Above Photo: WabbyTwaxx/Flickr
New USMCA will not help US farmers and will harm dairy farmers in Canada
National Family Farm Coalition (NFFC) is disappointed that the renegotiation of the trilateral North American trade deal now known as the US-Mexico Canada Agreement (USMCA) has again put the financial interests of multi-national corporations ahead of family farmers, workers, and the environment.
Since the inception of the original North American Free Trade Agreement (NAFTA) in 1991, family farmers, consumers, labor unions, indigenous people, women’s groups, environmentalists and human rights activists have pushed back against the treaty, pointing to many ways it pit workers, environmental standards, and human rights in each country against one another in a race to the bottom – and for maximum profit for international corporations. The new USMCA offers more of the same.

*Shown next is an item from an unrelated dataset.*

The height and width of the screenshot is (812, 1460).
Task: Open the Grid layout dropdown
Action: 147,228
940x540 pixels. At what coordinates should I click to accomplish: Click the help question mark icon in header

Canada’s dairy protections were one of the most significant barriers to finalizing the agreement. Under the new deal, US farmers will gain access to 3.6 percent of the Canadian market for poultry, eggs and dairy. The impacts for US farmers will be minimal: Canada’s entire dairy market is smaller than that of Wisconsin.

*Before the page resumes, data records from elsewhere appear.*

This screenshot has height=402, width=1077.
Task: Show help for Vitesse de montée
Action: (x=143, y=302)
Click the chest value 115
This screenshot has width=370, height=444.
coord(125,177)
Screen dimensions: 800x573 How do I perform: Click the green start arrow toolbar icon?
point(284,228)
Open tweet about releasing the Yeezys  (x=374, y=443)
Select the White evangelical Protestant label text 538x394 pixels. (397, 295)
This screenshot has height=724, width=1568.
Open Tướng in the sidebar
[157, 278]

“President Trump touts USMCA as a big win for US farmers, but it is a huge loss for dairy farmers on both sides of the border. Canadian family farms will go out of business and Canadian dairy farmers will see their incomes fall due to increased US imports. While the slightly expanded market will offer small benefits to some US dairy farmers, it does nothing to reduce the overproduction at the heart of our dairy crisis – rather, it increases the false idea that exports will save us. We must solve the problem of our overproduction through common sense farmer-led supply management programs, not by dumping our excess milk into the Canadian farmers’ market,” said Wisconsin dairy farmer Jim Goodman, board president of NFFC.

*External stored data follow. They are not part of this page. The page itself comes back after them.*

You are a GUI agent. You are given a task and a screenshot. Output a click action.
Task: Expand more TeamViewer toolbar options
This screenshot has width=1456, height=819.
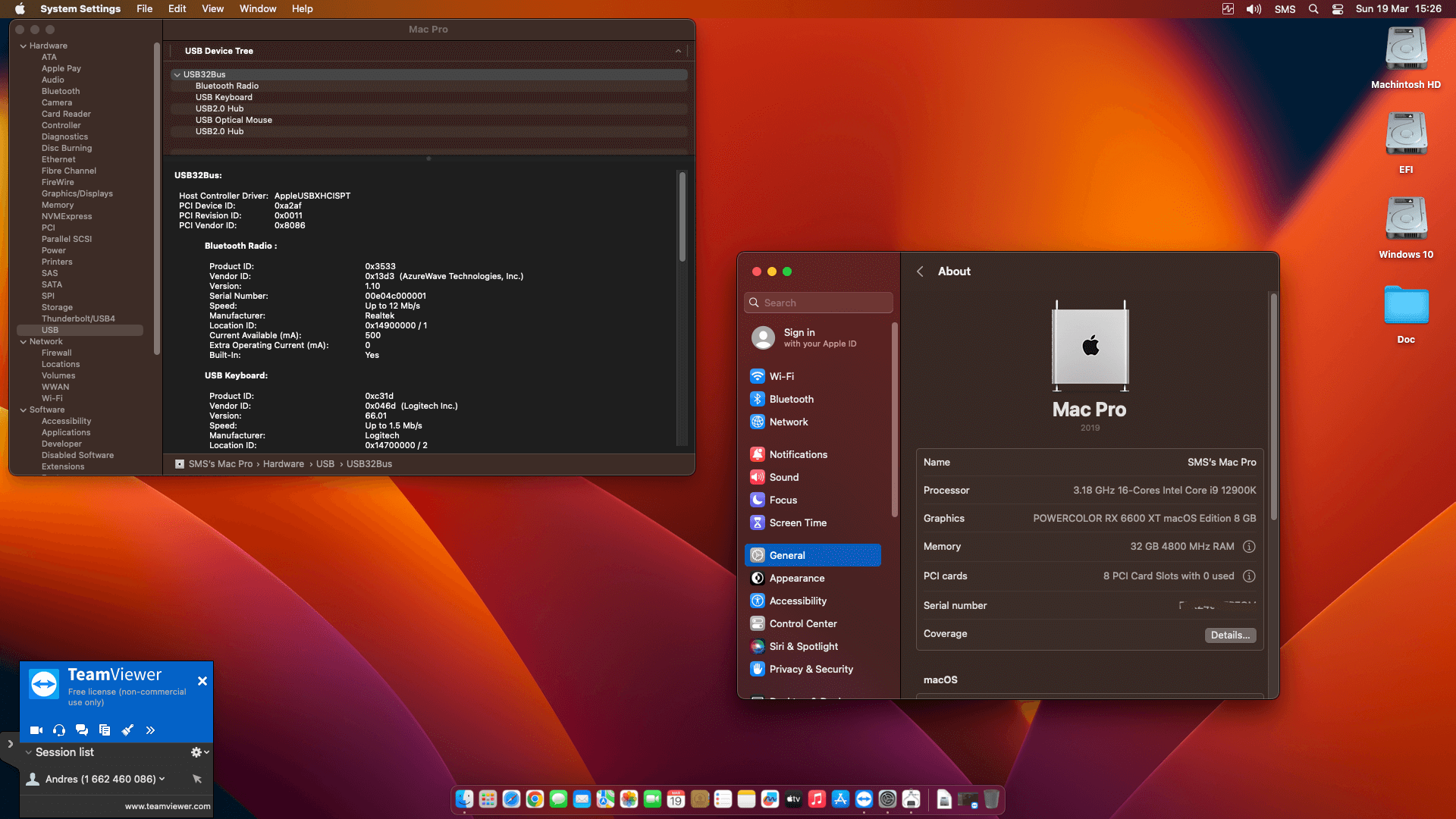[x=150, y=730]
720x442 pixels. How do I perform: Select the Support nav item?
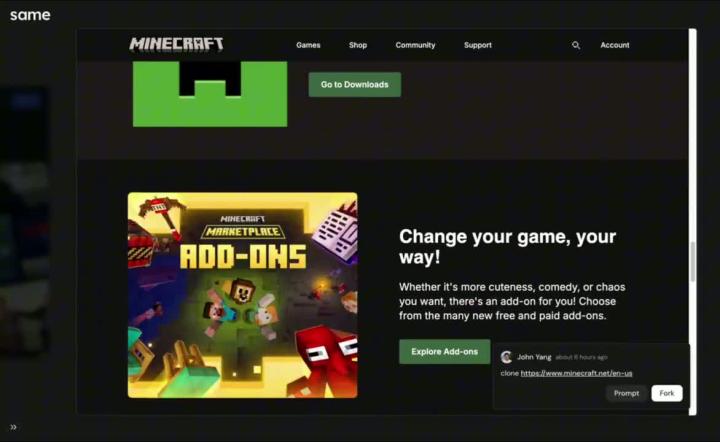(x=477, y=45)
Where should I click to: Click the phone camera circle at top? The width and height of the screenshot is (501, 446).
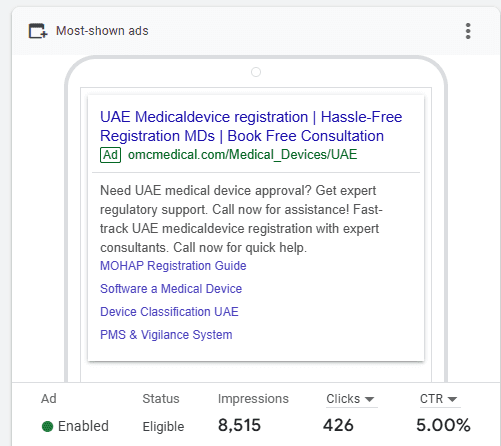(x=256, y=72)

The Canadian government has suggested it may implement a subsidy program to offset farm losses. US farmers have fared poorly in the decades since farm subsidies have replaced supply management in this country, with small farms closing and large farms getting ever larger, reducing the population and prosperity of rural areas. Producing as much as possible is now the only way for many farmers to survive, leading to widespread chemical use and “fencerow to fencerow” planting, even in environmentally sensitive areas. Farm subsidies, intended to make up farmers’ costs when overproduction causes farmer prices to drop, cost billions to taxpayers, but often only cover a fraction of farm expenses. The changes in the USMCA appear poised to shift Canada’s farmers out of a system that provides a fair income to farmers and ensures consumers an affordable supply of locally produced food into a production-oriented farming free-for-all like that of the US, with all of its negative economic, social, and environmental consequences.
NFFC is additionally concerned that the USMCA will pave the way for unregulated gene-edited genetically modified organisms (GMOs), further consolidating the control that seed and agrochemical companies hold over farmers. The deal also allows these companies to withhold important information on pesticide safety, with potentially dangerous consequences for farmers, farmworkers, and farming communities. On a broader scale, the pact makes no mention at all of climate change, leading to the conclusion that the corporate polluters of the world will continue to have free rein to ride roughshod over the environment for their short-term gain.
NFFC believes that rather than pushing other nations into an industrial farming model of low farm prices, overproduction and taxpayer-funded farm subsidy programs, a re-negotiated North American trade deal should put the needs of people in all three nations first, through trade that advances social justice, food sovereignty, and environmental protections. Until trade agreements work towards those values there will be little that working farmers and families can cheer.